Channel News Asia reports that he continued to avoid tests despite knowing his high-risk status, and engaged in casual sex with others without disclosing this.
A July 2013 partner told officials that he met the suspect over the social media and dating app Grindr, and the two had sex without telling him of his high-risk status. After another two encounters, the individual developed a fever, and went to receive medical treatment. Doctors informed him that he had tested positive for the virus.
According to the man, he had not had sex with anyone between his last STI test in 2011, and his encounters with the accused in 2013.
Again, the NPHU came calling, and the suspect again lied, telling officials that he had tested negative.
Despite being faced with sundry reasons to believe he could be infected with the virus, the man continued to engage in high-risk sexual activity.
In February 2014, he met another man on Grindr, and told him he would get tested. In August of the same year, this man too tested positive for HIV. Having tested negative in March of that same year, his only sex partner between tests was the accused Malaysian man.
Following attempts from the NPHU were dismissed, with the suspect telling them he was very busy, and later refusing to answer phone calls.
Finally, an MOH-ordered HIV test confirmed what up to six partners had already concluded: The accused tested positive.
Following the litany of infections, and drawn-out process to get the suspect to take a test, the man was then arrested for smoking methamphetamine in 2015, and again this year.
Prosecutors asked for 45 months jail, highlighting the many victims the man had affected, and the fact that the drug offenses were committed while the man was out on bail.

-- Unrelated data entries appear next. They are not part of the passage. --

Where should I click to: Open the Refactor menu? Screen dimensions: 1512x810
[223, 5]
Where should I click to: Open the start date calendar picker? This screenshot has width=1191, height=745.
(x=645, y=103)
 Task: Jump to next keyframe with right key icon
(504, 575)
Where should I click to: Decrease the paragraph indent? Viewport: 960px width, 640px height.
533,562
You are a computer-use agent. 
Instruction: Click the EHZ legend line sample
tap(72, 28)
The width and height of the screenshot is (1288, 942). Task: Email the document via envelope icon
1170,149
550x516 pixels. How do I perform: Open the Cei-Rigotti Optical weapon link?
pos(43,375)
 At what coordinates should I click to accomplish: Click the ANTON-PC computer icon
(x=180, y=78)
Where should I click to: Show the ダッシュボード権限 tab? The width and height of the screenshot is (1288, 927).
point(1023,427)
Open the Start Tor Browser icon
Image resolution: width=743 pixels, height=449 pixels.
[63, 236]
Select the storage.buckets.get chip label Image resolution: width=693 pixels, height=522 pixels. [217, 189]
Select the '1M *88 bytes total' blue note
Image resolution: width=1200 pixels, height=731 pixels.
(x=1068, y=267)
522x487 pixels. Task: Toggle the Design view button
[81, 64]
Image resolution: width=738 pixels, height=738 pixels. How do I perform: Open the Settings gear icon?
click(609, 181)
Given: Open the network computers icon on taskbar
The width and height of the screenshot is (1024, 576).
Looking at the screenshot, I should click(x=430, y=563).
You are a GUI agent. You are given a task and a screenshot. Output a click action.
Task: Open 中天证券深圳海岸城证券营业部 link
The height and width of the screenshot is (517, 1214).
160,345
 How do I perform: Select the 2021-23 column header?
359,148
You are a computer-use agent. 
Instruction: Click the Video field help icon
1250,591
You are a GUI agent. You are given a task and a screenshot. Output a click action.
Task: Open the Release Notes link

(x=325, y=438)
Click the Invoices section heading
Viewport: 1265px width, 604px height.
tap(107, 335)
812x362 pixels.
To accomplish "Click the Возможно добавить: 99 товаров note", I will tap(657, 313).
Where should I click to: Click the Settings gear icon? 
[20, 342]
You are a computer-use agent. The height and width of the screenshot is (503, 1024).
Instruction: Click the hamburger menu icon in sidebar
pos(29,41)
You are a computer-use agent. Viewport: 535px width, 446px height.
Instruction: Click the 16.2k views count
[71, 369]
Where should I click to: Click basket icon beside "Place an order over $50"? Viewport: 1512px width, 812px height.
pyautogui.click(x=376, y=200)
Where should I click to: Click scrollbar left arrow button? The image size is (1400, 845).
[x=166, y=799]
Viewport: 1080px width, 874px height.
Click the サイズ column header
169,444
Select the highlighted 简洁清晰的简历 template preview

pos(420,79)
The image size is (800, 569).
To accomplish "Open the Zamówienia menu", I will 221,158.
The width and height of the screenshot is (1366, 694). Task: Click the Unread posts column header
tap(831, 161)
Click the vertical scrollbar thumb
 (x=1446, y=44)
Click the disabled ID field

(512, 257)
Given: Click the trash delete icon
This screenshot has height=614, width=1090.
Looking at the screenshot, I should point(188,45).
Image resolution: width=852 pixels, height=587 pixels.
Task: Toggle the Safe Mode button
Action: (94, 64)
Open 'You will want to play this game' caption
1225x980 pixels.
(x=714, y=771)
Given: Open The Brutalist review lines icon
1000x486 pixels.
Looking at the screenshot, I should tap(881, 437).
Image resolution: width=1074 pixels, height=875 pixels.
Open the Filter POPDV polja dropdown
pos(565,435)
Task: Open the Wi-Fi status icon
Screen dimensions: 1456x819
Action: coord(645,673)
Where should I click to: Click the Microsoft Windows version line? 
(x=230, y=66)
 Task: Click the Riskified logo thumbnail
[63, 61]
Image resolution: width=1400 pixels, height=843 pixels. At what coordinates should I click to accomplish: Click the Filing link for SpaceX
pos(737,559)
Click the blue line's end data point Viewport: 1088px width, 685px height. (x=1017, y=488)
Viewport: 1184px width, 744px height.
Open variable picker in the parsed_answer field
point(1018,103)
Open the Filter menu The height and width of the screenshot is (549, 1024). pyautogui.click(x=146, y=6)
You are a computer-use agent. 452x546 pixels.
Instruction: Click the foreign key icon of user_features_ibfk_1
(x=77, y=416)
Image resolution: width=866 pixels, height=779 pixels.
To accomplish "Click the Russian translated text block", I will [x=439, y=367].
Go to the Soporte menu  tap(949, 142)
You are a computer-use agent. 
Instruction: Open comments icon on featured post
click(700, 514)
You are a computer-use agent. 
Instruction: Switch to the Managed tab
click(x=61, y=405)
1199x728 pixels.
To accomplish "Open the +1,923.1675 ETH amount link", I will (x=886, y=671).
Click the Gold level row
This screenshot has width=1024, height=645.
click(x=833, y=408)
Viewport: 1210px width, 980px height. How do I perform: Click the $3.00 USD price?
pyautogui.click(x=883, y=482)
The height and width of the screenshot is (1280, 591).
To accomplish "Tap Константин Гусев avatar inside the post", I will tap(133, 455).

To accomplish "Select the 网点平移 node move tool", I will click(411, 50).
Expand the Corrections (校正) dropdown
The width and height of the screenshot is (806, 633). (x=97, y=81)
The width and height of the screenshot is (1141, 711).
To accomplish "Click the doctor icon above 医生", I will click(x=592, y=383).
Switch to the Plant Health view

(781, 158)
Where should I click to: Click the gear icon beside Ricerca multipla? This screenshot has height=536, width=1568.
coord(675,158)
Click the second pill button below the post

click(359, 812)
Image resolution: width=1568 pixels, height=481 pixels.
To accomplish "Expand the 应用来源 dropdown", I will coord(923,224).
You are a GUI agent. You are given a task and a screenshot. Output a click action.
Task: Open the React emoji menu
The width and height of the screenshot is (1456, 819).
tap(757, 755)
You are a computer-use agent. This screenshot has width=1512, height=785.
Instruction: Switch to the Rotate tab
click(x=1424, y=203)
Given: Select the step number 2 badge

He was facing up to 10 years jail on both disease and drugs charges.
“Willfully blind” was how prosecutors described the man, saying he deceived authorities while continuing to infect victims.
“The accused had denied his sexual partners their right to make an informed decision as to whether to proceed with sexual activity with him,” they told the court.
“In fact, the accused did not even take the simple step of using protection.”
His defense asked for leniency, saying that HIV was still an incurable disease, and that “the accused has to live with the impact of this disease all his life.”